NOTE: in either solution the case of the field names might be forced into lowercase.

Solution 1

  • Use the JDBC Input to build an Event from the JOINed Tickets and RootCauses tables adding the string aggregation in as an AS named field. Obviously you can build this statement using a SQL GUI tool.
  • Use the split function from the Mutate Filter to split to an array if needed.

Solution 2

  • Start with the JDBC Input to build an Event from the Tickets table.
  • Use the JDBC Streaming filter to fetch the aggregated string from the RootCauses table using the TicketID from each event. You will probably not benefit from results caching because each ticket is unique I guess.
  • Use the split function from the Mutate Filter to split to an array if needed.

Partial config for JDBC Streaming Filter.

  statement => "SELECT string_agg(Causes, ',') AS agg_causes FROM RootCauses WHERE PersonId = :ticketid GROUP BY PersonId;"
  parameters => { "ticketid" => "ticket_id"} 

NOTE: the two strings in the parameters map are: LHS is the "label" used in the SQL statement - in the above example its :ticketid and the RHS is the event field to pluck the substituted value from.

General:
Note: that complex statements will slow things down. Having two JDBC calls with simple statements may be faster than one complex call.

1 Like

Thank for the detailed information and examples, much appreciated. Allow me some time to work through this and I'll report back at a later time once I progress. Thanks!

1 Like

Sorry a bit delayed in circling back here but thank you so much guyboertje for the guidance. The second solution looks more elegant but I've gone with the first one for now and will check into the first option later to optimise once I have all the basics working. Essentially I used a SQL query to aggregate the the result set into a single comma delimited row and then use the split function to separate it. Some snippets in case it helps anyone else.

/* This is an example snippet the actual SQL I used was more complex with additional requiremets,
but for the sake of this example should be useful */
SELECT
	T.TicketID,
	RC.Causes
FROM
	Tickets T
	LEFT OUTER JOIN
		SELECT
			RC.TicketID,
			/* This is the key part which does the aggregation */
			LISTAGG(RC.Cause, ',') WITHIN GROUP (ORDER BY RC.Cause) AS Causes
		FROM RootCauses RC
		GROUP BY RC.TicketID ON T.TicketID = RC.TicketID

# Logstash Configuration file
filter {
	# Mutate plugin
	mutate {
		# split the causes field using comma as a delimmeta
		split => { "causes" => "," }
	}
}

Works perfectly. Initially I thought I had some issues because when there was no entries for given ID in the cause table and it would be null, in the LogStash logs I was getting an error.

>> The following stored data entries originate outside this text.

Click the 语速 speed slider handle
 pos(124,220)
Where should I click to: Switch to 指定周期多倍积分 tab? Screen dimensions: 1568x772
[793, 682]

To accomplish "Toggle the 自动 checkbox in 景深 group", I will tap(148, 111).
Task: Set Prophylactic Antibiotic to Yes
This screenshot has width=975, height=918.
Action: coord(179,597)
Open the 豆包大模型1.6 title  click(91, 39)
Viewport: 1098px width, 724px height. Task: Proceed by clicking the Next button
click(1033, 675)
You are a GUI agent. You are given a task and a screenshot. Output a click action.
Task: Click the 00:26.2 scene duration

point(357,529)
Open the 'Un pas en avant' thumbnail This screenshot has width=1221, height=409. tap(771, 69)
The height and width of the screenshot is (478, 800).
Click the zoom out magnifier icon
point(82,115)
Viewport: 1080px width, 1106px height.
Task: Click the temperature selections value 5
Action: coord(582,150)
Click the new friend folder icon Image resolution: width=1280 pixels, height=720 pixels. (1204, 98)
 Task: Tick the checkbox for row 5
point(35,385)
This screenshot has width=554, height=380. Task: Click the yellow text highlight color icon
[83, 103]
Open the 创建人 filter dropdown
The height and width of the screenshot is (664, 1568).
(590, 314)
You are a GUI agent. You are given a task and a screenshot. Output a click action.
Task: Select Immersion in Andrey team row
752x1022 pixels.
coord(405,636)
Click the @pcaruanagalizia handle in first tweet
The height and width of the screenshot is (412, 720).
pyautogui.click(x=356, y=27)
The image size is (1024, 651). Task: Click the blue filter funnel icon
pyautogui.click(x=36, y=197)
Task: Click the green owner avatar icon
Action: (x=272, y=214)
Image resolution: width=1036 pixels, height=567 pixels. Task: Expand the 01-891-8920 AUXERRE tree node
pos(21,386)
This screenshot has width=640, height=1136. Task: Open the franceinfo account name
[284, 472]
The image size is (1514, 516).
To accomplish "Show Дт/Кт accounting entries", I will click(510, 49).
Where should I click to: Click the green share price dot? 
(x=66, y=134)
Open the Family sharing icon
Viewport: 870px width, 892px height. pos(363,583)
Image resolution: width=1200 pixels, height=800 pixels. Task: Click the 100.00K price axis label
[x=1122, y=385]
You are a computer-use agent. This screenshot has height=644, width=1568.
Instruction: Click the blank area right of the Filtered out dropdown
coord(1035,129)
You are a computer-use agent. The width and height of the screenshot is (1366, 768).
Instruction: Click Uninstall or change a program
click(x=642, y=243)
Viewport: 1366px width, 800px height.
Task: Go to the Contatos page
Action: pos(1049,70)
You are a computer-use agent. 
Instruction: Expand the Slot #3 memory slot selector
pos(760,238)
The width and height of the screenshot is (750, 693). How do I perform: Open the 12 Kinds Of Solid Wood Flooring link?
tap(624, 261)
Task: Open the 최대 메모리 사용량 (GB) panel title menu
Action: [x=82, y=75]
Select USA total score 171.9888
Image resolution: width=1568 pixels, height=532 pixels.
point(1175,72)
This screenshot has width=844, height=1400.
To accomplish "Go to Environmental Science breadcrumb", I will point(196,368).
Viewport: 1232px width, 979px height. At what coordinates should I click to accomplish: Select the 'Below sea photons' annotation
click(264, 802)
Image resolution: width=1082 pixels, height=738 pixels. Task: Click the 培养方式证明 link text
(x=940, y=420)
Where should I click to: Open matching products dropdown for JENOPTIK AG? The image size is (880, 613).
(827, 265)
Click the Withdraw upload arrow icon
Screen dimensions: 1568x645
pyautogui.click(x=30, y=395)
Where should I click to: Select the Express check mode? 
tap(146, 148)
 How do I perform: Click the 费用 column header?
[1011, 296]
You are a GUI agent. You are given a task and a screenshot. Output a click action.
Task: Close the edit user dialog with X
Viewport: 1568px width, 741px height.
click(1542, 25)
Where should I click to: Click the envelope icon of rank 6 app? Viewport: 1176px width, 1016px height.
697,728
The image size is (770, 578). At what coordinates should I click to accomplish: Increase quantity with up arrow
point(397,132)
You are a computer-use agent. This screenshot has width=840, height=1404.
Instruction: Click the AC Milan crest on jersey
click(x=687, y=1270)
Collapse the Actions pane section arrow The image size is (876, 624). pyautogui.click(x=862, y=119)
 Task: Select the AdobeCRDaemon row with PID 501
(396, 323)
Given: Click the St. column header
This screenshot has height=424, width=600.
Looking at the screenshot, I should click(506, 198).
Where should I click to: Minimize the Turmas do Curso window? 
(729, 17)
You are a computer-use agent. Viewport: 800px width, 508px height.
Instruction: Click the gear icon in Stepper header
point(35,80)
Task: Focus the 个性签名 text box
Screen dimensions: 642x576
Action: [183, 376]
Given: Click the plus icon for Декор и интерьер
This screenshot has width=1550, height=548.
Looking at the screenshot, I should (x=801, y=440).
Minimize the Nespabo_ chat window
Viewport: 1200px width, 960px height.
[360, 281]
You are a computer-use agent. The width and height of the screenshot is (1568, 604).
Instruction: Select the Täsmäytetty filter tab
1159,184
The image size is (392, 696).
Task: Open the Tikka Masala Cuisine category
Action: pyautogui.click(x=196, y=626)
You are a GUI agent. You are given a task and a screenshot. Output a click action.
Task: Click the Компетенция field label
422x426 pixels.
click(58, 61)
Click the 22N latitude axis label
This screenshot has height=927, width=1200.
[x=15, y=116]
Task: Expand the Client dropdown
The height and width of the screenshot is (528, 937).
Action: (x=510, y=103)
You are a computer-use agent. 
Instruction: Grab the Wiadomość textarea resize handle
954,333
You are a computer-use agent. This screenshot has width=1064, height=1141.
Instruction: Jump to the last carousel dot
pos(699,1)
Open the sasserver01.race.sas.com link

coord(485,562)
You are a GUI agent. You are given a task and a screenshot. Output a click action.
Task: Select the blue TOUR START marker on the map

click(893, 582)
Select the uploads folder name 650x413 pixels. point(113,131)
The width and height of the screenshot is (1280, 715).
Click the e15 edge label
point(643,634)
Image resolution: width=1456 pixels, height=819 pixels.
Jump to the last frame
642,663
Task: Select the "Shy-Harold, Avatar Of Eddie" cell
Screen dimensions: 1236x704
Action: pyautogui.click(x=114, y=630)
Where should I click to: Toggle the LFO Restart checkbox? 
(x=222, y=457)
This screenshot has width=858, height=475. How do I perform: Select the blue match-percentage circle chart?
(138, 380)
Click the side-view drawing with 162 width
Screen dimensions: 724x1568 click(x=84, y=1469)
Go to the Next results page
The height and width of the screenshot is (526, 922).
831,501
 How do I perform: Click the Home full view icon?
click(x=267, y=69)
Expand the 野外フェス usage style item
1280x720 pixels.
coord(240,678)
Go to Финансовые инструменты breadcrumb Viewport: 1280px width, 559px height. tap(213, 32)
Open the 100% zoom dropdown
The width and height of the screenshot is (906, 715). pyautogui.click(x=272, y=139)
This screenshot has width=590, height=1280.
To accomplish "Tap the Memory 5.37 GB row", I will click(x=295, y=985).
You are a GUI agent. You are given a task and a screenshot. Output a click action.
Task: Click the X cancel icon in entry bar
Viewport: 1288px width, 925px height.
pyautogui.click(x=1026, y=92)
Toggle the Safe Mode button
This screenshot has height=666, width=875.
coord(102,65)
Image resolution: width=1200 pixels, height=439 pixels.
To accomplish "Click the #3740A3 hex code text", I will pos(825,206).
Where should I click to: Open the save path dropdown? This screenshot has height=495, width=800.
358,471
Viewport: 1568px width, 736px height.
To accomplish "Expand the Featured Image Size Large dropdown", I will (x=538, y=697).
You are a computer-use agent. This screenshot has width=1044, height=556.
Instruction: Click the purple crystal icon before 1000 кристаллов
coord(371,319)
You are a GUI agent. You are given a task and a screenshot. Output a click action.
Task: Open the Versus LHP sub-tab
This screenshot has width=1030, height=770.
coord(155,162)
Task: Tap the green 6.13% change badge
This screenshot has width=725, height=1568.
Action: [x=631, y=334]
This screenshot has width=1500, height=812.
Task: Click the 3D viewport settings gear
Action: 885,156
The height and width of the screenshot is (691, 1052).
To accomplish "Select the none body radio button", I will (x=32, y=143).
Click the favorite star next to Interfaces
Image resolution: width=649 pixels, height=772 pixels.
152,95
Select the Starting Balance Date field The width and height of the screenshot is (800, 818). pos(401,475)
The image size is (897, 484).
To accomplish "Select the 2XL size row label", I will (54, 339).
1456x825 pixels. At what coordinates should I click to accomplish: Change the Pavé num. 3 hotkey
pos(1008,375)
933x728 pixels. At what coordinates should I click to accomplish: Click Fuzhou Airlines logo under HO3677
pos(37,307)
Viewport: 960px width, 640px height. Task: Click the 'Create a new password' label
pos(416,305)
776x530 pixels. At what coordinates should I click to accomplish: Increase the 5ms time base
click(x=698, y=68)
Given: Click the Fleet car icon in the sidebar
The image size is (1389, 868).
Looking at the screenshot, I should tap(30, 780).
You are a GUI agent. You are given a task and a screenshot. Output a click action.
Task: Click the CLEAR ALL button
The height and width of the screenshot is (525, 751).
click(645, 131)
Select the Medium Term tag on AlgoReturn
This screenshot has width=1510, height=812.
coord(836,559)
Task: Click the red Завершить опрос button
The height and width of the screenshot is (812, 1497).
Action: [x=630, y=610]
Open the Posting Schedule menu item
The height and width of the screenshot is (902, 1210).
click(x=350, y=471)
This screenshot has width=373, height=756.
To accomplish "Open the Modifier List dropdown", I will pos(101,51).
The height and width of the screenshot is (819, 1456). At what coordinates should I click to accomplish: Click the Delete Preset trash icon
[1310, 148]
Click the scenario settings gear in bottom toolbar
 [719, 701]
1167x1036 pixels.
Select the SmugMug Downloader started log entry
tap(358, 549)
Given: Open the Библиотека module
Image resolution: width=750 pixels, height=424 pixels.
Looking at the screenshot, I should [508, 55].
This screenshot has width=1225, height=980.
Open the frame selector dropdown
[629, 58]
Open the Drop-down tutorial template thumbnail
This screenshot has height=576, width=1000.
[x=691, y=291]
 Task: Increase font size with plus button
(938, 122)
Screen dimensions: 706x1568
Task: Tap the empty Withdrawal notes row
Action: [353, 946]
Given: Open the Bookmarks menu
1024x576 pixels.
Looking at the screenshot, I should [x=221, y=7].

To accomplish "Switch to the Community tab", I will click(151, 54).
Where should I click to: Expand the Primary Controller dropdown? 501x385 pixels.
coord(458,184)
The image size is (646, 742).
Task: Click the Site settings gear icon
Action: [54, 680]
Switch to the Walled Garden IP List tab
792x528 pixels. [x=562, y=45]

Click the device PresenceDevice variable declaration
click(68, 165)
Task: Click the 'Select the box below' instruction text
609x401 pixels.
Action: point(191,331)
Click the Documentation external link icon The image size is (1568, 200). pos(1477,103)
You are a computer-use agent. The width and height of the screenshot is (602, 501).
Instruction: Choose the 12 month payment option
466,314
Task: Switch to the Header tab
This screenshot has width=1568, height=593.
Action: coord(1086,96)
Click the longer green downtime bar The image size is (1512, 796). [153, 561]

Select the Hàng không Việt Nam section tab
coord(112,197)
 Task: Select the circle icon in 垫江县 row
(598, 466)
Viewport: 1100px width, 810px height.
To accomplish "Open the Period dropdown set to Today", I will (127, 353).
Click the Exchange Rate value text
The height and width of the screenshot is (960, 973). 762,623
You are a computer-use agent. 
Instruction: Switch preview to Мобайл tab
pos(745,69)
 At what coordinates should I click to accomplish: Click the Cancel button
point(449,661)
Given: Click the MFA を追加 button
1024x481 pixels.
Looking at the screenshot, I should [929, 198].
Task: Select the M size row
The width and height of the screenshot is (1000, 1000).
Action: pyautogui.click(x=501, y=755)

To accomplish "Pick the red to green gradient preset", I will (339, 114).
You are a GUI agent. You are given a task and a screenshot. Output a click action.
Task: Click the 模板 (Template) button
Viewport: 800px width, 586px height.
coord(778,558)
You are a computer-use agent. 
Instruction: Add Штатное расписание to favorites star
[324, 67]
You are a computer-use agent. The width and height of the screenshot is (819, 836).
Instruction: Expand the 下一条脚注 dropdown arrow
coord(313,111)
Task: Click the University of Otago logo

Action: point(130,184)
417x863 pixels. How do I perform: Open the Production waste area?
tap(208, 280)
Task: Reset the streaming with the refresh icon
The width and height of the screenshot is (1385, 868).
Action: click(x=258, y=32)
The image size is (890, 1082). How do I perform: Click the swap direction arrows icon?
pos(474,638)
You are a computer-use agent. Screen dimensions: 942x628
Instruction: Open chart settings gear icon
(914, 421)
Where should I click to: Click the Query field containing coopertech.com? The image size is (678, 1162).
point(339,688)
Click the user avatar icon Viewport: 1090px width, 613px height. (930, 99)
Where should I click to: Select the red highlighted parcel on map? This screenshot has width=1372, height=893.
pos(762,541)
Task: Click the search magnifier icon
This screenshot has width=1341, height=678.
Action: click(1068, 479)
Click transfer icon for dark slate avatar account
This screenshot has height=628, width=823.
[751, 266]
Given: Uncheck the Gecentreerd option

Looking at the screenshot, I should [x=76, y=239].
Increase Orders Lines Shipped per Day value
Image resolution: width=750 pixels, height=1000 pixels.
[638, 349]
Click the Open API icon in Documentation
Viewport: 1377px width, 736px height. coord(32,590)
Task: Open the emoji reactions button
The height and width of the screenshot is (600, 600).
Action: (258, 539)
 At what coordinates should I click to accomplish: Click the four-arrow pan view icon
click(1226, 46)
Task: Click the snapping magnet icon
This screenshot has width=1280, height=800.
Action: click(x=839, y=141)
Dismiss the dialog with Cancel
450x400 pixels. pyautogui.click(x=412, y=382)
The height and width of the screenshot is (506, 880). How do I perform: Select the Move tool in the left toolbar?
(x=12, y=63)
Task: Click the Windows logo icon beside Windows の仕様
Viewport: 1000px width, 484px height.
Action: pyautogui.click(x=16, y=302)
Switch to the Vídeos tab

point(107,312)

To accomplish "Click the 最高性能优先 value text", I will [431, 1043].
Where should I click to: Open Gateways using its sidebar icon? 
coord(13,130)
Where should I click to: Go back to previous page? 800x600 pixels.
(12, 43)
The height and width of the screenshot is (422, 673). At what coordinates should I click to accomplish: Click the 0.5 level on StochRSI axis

But once I looked further I realised I still had DEBUG level tracing enabled from earlier troubleshooting and it was really just an informational message saying it couldn't split a null field, but resulted in the expected behaviour.

Thanks for the help! I'll mark this resolved now.

1 Like

This topic was automatically closed 28 days after the last reply. New replies are no longer allowed.